### Assignment
Go over the listing below line by line, and return each one holding the string "sidebar".

### Records for the task
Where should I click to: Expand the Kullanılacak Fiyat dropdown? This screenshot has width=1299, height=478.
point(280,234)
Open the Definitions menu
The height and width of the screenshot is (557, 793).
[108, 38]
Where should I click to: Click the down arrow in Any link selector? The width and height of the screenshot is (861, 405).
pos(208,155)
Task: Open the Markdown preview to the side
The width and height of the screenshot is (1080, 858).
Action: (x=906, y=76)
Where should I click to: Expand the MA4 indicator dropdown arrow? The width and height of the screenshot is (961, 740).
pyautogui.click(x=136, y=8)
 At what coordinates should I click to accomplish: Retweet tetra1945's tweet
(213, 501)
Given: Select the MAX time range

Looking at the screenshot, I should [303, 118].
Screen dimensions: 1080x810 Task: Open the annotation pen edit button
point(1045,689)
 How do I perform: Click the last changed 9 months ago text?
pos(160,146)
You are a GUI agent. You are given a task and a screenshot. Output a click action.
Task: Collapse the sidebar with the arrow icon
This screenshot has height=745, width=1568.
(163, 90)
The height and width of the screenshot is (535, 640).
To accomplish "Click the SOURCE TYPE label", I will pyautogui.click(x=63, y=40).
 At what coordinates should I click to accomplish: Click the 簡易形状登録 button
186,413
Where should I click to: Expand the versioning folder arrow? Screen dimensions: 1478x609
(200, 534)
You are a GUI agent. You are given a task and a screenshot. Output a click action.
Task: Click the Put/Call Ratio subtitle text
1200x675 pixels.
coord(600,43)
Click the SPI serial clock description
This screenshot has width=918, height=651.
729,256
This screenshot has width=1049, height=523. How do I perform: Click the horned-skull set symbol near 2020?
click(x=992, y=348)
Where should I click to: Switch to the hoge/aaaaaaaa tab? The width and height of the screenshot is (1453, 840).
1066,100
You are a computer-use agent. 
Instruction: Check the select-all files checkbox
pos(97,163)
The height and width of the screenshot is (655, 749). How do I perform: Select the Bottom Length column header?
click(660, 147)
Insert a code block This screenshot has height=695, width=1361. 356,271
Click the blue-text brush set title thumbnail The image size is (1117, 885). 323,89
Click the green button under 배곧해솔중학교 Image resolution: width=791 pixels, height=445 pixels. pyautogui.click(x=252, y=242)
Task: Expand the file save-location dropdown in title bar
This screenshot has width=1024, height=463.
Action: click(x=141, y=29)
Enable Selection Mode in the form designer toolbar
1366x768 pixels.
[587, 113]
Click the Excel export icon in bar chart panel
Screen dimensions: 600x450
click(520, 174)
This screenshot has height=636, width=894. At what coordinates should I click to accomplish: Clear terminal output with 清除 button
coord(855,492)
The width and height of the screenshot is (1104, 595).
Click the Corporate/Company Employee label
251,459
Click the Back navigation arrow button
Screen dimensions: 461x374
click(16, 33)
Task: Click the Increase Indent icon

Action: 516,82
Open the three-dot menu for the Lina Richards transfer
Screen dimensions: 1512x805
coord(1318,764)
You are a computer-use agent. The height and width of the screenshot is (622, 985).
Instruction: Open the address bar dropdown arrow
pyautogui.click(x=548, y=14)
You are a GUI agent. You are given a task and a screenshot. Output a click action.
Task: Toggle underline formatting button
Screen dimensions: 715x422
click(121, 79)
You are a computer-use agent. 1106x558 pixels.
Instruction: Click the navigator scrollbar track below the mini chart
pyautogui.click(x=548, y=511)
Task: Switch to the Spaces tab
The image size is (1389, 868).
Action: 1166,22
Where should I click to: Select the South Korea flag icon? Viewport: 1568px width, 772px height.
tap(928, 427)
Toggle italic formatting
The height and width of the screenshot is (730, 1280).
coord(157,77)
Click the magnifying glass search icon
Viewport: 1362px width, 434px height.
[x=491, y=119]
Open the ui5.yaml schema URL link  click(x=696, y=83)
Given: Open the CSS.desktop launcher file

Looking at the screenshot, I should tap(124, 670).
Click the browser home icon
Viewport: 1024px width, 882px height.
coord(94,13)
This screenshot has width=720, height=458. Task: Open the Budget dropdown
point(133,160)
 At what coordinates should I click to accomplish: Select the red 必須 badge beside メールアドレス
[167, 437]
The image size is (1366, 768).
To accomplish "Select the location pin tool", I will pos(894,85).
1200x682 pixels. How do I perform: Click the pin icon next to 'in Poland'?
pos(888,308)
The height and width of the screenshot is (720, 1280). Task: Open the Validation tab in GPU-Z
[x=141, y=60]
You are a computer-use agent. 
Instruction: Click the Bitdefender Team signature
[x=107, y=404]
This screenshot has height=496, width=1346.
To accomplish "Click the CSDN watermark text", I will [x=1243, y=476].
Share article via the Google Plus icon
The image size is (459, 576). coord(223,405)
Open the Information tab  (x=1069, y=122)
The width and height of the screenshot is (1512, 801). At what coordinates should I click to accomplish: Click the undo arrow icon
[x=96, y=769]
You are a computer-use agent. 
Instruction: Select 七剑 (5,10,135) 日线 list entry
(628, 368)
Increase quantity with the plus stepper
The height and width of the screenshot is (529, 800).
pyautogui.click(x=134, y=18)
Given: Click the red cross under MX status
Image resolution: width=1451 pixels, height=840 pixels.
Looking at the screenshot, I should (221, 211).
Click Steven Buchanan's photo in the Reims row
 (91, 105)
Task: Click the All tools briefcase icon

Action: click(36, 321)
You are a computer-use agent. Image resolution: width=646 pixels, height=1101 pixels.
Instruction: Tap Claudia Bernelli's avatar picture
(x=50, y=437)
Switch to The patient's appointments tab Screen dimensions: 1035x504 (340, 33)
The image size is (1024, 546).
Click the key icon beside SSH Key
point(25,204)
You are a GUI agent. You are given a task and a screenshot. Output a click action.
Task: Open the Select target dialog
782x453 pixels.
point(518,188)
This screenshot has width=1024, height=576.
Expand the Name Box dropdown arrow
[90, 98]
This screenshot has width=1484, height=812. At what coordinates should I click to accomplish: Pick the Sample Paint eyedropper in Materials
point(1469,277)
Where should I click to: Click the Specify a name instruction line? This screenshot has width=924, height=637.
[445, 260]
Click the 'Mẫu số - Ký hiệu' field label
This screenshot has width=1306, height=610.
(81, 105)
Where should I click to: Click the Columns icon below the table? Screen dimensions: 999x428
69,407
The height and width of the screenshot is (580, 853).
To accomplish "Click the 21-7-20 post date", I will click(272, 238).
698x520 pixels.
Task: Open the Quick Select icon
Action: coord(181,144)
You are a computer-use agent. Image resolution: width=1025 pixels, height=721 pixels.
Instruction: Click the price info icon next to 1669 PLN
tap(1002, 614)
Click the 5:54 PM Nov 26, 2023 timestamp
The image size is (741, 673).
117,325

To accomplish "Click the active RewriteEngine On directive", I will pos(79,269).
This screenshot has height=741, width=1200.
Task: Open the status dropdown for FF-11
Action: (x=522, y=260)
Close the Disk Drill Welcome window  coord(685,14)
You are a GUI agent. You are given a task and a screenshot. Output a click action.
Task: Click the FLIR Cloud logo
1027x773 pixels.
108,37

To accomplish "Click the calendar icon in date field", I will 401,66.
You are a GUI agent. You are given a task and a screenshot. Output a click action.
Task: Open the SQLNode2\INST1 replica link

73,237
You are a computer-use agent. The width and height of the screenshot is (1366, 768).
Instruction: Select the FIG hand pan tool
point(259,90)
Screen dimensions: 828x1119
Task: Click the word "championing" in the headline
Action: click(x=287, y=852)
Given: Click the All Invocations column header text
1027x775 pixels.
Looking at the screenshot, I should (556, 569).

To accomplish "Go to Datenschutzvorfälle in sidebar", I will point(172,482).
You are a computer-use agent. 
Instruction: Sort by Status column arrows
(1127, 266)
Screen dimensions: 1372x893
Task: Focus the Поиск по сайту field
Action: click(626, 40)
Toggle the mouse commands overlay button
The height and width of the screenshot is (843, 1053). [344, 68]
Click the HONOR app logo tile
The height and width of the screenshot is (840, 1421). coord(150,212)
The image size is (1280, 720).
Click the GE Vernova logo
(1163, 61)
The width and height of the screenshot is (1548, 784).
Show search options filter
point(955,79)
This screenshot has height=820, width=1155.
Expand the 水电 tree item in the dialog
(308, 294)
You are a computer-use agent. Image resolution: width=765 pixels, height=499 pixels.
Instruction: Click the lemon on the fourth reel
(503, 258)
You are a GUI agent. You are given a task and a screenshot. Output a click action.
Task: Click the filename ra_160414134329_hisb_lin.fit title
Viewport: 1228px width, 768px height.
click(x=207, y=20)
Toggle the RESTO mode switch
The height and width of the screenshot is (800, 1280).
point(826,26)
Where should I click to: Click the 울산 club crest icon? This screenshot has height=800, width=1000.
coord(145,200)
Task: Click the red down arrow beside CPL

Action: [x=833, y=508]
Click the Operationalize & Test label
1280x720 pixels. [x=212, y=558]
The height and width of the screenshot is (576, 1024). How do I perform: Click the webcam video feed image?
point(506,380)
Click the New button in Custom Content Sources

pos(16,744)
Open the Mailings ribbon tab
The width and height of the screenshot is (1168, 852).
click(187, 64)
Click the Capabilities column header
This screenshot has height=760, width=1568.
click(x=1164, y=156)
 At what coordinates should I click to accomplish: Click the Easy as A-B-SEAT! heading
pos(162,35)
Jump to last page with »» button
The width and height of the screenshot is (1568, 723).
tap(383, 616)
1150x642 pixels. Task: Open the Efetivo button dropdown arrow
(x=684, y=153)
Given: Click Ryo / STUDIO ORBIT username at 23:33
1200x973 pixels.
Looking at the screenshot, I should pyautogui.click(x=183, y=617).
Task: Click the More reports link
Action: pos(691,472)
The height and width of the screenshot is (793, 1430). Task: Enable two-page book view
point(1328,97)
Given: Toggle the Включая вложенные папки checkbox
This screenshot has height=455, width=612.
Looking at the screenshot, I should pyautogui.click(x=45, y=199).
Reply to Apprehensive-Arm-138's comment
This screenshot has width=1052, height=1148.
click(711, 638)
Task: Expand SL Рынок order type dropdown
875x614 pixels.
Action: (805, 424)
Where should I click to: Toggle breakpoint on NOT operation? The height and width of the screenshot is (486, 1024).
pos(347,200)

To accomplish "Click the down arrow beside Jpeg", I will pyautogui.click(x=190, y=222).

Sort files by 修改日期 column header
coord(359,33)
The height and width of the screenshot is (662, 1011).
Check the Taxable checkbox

### Solution to the exercise
Task: Collapse the sidebar with the arrow icon
To accomplish "Go to Datenschutzvorfälle in sidebar", I will point(172,482).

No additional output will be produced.